→ Your task:
For this exercise, return exactly the lines of the material below that begin at the one with "Where should I click to: Open the Privacy" and stop after the one with "Task: Apply blockquote formatting".

-- Recorded information follows --

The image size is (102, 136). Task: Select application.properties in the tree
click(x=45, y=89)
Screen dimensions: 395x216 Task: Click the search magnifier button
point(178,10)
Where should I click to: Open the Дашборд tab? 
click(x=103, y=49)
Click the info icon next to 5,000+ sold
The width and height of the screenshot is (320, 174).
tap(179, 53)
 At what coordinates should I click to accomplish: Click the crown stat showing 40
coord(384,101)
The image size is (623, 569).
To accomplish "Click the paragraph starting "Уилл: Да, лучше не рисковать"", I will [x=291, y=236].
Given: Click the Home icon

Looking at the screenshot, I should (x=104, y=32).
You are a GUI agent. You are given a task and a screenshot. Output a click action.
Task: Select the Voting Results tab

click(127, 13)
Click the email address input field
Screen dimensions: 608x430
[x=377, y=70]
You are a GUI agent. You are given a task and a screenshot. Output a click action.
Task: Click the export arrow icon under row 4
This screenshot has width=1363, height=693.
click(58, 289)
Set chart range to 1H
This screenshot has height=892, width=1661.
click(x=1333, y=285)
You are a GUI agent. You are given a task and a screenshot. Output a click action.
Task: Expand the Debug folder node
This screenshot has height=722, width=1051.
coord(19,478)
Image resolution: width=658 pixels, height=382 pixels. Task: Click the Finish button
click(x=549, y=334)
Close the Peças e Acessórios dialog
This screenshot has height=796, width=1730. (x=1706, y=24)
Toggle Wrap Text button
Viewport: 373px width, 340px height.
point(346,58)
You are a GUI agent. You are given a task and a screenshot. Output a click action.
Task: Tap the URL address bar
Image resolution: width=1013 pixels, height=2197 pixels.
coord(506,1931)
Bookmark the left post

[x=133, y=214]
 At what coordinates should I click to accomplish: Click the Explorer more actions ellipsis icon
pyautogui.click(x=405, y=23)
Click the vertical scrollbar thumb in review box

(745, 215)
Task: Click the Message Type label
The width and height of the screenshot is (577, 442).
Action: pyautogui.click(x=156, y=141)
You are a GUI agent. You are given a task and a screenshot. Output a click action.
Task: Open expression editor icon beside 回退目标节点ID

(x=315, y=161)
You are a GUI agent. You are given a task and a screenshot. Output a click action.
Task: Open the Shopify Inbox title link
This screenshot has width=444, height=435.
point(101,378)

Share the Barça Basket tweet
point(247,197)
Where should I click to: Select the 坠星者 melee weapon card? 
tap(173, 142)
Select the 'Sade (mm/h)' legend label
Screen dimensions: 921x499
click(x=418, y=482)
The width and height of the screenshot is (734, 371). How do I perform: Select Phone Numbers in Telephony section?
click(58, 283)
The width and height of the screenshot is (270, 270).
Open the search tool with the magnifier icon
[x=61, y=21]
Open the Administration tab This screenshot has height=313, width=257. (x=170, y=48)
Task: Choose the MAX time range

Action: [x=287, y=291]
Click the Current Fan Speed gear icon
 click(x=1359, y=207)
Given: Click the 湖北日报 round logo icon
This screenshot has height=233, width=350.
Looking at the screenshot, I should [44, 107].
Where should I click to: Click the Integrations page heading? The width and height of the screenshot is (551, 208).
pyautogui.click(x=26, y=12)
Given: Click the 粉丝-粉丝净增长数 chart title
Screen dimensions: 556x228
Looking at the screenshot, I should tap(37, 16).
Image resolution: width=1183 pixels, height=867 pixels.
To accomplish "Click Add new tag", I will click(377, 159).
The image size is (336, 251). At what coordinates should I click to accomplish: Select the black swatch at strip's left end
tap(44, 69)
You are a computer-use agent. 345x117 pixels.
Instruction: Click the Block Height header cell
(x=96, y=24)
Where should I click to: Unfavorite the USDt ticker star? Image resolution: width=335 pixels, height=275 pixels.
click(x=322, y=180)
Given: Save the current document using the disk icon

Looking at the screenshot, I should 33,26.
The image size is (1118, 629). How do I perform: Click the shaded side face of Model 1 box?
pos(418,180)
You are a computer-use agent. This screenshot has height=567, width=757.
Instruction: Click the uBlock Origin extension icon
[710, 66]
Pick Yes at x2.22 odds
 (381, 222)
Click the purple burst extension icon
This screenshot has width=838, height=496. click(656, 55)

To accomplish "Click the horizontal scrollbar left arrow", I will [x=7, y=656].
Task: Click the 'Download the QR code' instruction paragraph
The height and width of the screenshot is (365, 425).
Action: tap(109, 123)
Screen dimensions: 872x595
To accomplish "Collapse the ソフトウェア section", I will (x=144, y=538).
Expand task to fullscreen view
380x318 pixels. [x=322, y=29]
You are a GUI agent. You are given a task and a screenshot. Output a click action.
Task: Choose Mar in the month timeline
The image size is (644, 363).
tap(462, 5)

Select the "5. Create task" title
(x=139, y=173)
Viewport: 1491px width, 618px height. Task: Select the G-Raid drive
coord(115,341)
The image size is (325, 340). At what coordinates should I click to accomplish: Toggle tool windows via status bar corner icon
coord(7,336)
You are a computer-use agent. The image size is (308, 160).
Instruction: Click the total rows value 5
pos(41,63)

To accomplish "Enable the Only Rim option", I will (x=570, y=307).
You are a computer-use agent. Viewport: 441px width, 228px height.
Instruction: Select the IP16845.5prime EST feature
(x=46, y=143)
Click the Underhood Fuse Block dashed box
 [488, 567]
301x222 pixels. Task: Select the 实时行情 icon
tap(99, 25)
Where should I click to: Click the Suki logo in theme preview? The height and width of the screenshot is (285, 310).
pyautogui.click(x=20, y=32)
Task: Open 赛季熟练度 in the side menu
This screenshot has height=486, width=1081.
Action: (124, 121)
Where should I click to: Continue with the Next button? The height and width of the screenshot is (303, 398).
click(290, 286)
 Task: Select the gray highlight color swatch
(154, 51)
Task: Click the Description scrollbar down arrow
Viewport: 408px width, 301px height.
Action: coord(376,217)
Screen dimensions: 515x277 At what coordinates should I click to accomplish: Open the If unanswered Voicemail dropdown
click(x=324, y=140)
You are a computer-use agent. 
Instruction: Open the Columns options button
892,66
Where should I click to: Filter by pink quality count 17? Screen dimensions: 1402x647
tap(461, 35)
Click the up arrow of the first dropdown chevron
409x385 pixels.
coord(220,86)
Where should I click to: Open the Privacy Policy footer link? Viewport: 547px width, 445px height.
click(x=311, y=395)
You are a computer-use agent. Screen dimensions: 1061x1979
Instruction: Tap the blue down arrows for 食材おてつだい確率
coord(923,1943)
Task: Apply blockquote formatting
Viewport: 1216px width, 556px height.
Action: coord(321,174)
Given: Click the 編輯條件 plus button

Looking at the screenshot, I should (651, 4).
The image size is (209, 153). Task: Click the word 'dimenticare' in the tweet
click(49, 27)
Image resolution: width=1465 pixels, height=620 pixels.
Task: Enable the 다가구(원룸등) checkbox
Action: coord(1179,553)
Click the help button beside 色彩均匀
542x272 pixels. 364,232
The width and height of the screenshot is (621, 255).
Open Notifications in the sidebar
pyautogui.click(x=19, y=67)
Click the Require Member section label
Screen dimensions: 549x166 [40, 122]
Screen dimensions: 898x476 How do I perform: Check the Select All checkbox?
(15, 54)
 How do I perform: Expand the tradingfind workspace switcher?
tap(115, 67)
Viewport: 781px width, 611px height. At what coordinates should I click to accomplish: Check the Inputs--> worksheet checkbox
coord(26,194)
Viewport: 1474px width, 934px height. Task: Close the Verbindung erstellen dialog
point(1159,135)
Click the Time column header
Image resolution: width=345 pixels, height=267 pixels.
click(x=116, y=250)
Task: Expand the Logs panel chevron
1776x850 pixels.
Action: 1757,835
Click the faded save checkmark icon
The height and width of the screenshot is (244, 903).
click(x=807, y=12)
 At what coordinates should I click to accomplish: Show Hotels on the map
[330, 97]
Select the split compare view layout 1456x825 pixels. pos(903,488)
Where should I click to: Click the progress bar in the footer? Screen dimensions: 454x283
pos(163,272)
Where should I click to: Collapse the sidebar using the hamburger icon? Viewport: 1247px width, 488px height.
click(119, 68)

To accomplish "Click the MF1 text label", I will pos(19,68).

-- Recorded information concluded --

→ Output below:
Where should I click to: Open the Privacy Policy footer link? Viewport: 547px width, 445px height.
click(x=311, y=395)
You are a computer-use agent. Screen dimensions: 1061x1979
Instruction: Tap the blue down arrows for 食材おてつだい確率
coord(923,1943)
Task: Apply blockquote formatting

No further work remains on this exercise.